This is NATO’s concept of “nuclear sharing is caring”. The Bundeswehr is NATO’s (or more precise, the US’s) preforming agent. The Bundeswehr stores, guards and transports a variety of tactical nukes in peacetime. In the event of war, the Bundeswehr would use it’s assets (artillery, planes, whatever, depending on the type of nuke and the theatre/mission) to deploy them. On American command, under American supervision.
I spent the better part of 1986 guarding tactical nukes (artillery shells, W33 and W48 warheads) and training for WW III. At the time, the US had thousands of tactical nukes in Europe, stored at locations that would have been conveniently close to where they would be used. The standard scenario I trained for was more or less “5000 Red Army tanks thunder across the North German lowlands. Field artillery nukes them from around 20 km distance. Mind the fallout.”
Today there are dozens, to the best of my knowledge. Given where those seem to be stored, probably bombs for jet fighters with “nuclear capability”.
Anyway, the US president has to authorise their use and there is always US personnel on the ground; only they have the keys/codes/magic wand and the knowledge to arm the things and the authority to give the final go command.
However, tactcal nukes. Pretty much useless as a deterrent, that’s what strategic nukes are for.

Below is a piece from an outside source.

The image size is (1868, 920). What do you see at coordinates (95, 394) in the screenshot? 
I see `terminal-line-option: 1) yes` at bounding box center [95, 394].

This entire thing reads like someone watching Raiders of the Lost Ark and being confused who the good guys are supposed to be. Yeah, Indiana Jones has problems- he’s a tomb raider and a womanizer and he probably stole that horse from some hard-working Egyptian digger when he went off chasing the truck carrying the Ark. But the guys he’s fighting are fucking Nazis.
Yes. France has a completely independent nuclear deterrent based on ballistic missile submarines and a small number of air-launched missiles. The UK has its own ballistic missile submarines and warheads, but relies on Trident missiles. Where the UK might have a problem is that the missiles are pooled with the US Navy and require replacement and refurbishment in Georgia. It can’t now be unthinkable that Trump would refuse to allow the UK to renew its missiles, at which point the UK would effectively be disarmed.
So, his understanding is that NATO is a club with dues members must pay in order to be in good standing. That guy either draws from an extremely shallow pool of knowledge or is willfully ignorant (or some combination of the two I suppose).
Republican Senator Thom Tillis blamed Trump aides for failing to explain to the former president that the United States, as a NATO member, is committed to defending any member of the alliance that is attacked.
Or, they did explain it but he didn’t understand or care.
So once again, they are circling the wagons… they are so scared that they might be called out and harassed for doing the right thing, that they are willing to destroy the country. Stupid assholes.
The only thing Graham is afraid of is not getting his round of golf and lunch comped the next time he’s at von Clownstick’s country club (ok, there’s another thing he’s afraid of here).
Maybe, but there have been plenty of people saying that there is pressure and threats of violence aimed at members of the GOP, many of whom have started to throw their support behind trump more strongly. And tons of “centrists” are now retiring…
That was discussed on ‘The World This Weekend’ on Radio 4 yesterday and the consensus was that Trump sees himself, Putin and Xi[1] forming three huge spheres of influence around which the rest of the World orbits; where each can pick off neighbours without consequence so long as the interests of the others aren’t affected.
Because this has never caused problems before has it?
[1] That Russia has a GDP smaller than Canada, and per-capita GDP is less than Argentina never seems to occur to the Republicans.